While many growers sell their wares in bags to dispensaries, which package the buds, Chaitanya and Lastreto have begun packing their organic, hand-trimmed buds in distinctive jars of violet colored UV-resistant glass. Their label has a drawing of Chaitanya’s instantly recognizable face, long beard and red forehead dot. The brand name? Swami Select.
They sell to Harborside, one of the largest and most well-known dispensaries in the state, and to Flow Kana, a distributor that specializes in sun-grown cannabis from a handful of organic family farms.
“The jars sell out like crazy,” Lastreto said.
Swami Select also has a robust digital presence, with a website, an Instagram account, a You Tube series called “Smokin’ with Swami” and of course, his highly visible presence at cannabis industry events.
“One thing we’ve thought about with the branding,” Chaitanya said, “is that you have to repeat your message across many platforms.”
Driving the bumpy dirt road to their remote Turtle Creek Ranch proved a jaw-rattling experience. But what a reward, I thought, when the road suddenly gave way to a flat, grassy meadow ringed by immense trees. A sprawling home was tucked against a stand of immense Douglas firs.
Chaitanya and Lastreto welcomed me into their living room, where we talked for a while, before Chaitanya invited me outside to see his harvest.
We navigated our rain-soaked way to the barn, where dozens of plants, pulled whole from the earth, hung upside-down in pitch blackness. This protects the buds from potentially damaging light exposure as they slowly dry. In the corner sat a small Hindu shrine.
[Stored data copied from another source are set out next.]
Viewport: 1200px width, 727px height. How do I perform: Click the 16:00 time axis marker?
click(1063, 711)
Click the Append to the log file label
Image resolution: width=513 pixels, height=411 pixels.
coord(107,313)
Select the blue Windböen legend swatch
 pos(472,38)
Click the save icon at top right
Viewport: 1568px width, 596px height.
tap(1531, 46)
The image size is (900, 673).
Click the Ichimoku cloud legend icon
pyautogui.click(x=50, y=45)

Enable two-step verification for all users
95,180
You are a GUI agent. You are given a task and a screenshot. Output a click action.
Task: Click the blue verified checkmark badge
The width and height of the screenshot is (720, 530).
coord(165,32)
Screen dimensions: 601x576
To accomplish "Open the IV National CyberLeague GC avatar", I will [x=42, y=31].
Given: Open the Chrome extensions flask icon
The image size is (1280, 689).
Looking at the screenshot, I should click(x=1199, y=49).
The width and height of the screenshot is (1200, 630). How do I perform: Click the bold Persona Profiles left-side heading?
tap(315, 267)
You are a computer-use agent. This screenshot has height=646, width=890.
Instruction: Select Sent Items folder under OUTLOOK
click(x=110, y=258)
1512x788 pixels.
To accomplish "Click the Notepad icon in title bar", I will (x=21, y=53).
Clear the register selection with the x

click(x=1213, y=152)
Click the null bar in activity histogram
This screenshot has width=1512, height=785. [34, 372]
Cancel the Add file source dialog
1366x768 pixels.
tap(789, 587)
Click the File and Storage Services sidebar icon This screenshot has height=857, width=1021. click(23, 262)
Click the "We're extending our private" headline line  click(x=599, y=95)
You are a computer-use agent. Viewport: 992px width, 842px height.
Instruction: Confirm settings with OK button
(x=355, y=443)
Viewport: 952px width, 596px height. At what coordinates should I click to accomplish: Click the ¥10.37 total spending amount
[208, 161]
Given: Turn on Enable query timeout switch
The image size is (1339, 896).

Chaitanya fiddled with an expensive dehumidifier he’d just purchased. It had been pouring for two days; moisture, which brings mold and mildew, is the enemy. When the sun came out again, he said, he would spend time among his 25 unharvested plants with a leaf blower, keeping the buds dry.
Regulations signed into law last year by Gov. Jerry Brown will eventually require that medical cannabis undergo mandatory testing for contaminants like molds and pesticides. Proposition 64, which legalizes pot for recreational use by adults, imposes the same requirement.
If voters approve the measure in November, Lastreto envisions many consumers who will be inspired to try cannabis for the first time (or for the first time since college), and who will want to be reassured that the product they are buying is pure, and that it bears the characteristics of its region.
In the same way consumers like to know about the wine they are buying, she and Chaitanya hope, they also will want to know about the provenance of their pot.
To that end, they are part of the Mendocino Appellations Project, a consortium of growers, which hopes to finalize its proposal for 11 distinct growing zones next year.
“Nobody thinks about the farmer,” Lastreto said. “Most people want to get high, or they want to get their medicine. When you go to the grocery store for peas and carrots, you are not thinking about the farmer who grew them, right? We are trying to change that.”